_ACTIVITY_.
The expected output is each line from the one containing "Task: Click the shortest" to the last line of the data below, set down exactly, minus the pictures.

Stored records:
++++

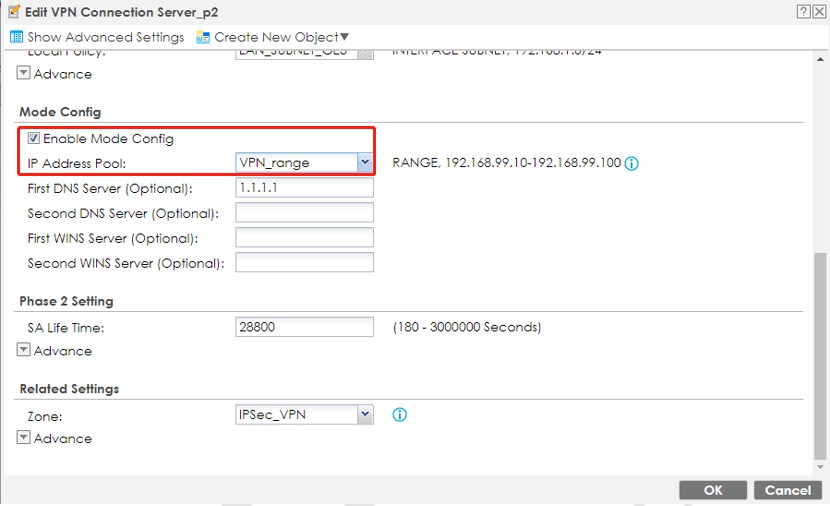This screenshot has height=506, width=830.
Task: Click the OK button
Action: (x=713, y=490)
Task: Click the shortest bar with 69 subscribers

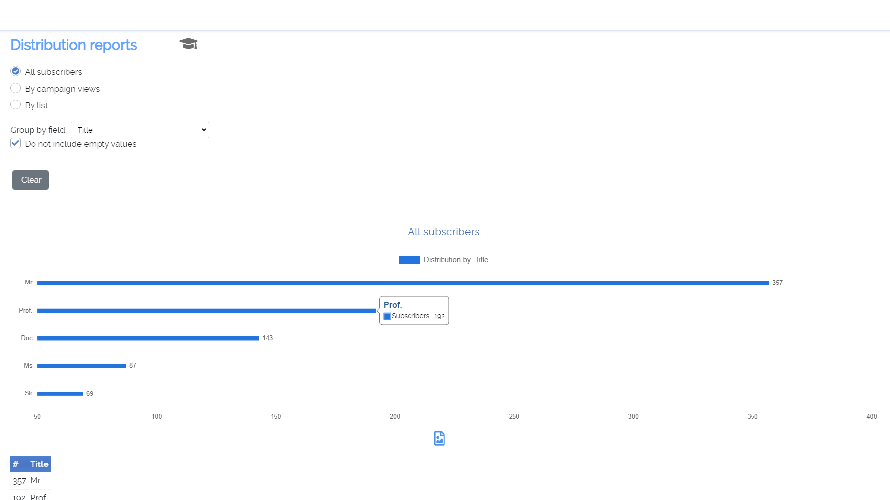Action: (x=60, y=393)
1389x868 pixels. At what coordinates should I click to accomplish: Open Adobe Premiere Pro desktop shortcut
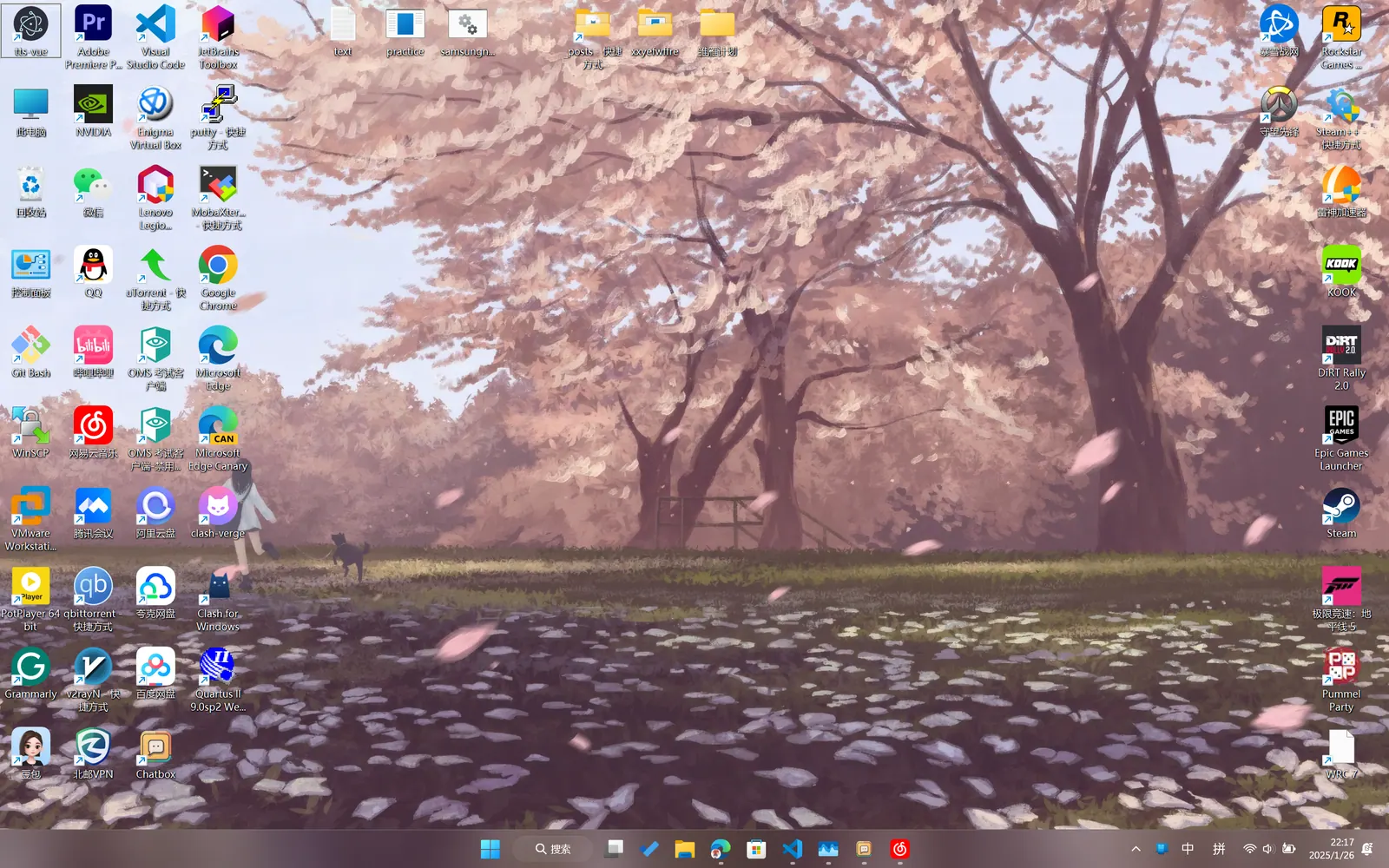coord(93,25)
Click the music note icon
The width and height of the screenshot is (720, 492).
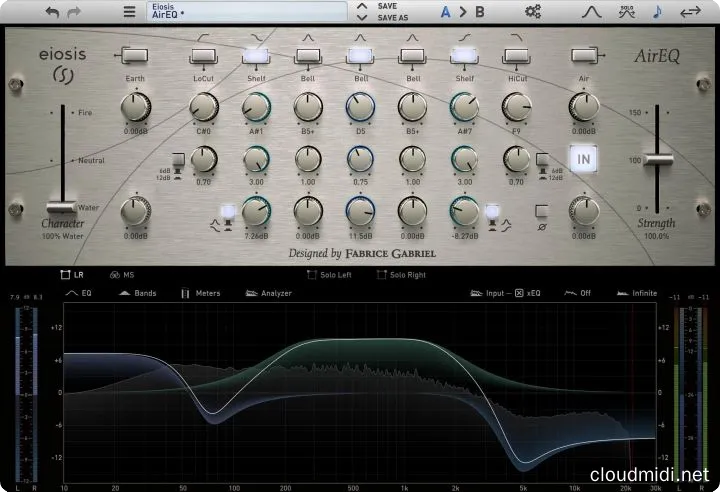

++++

_OUTPUT BELOW_.
Task: Click the shortest bar with 69 subscribers

Action: (x=60, y=393)
1389x868 pixels. At what coordinates should I click to accomplish: Open Adobe Premiere Pro desktop shortcut
coord(93,25)
Click the music note icon
The width and height of the screenshot is (720, 492).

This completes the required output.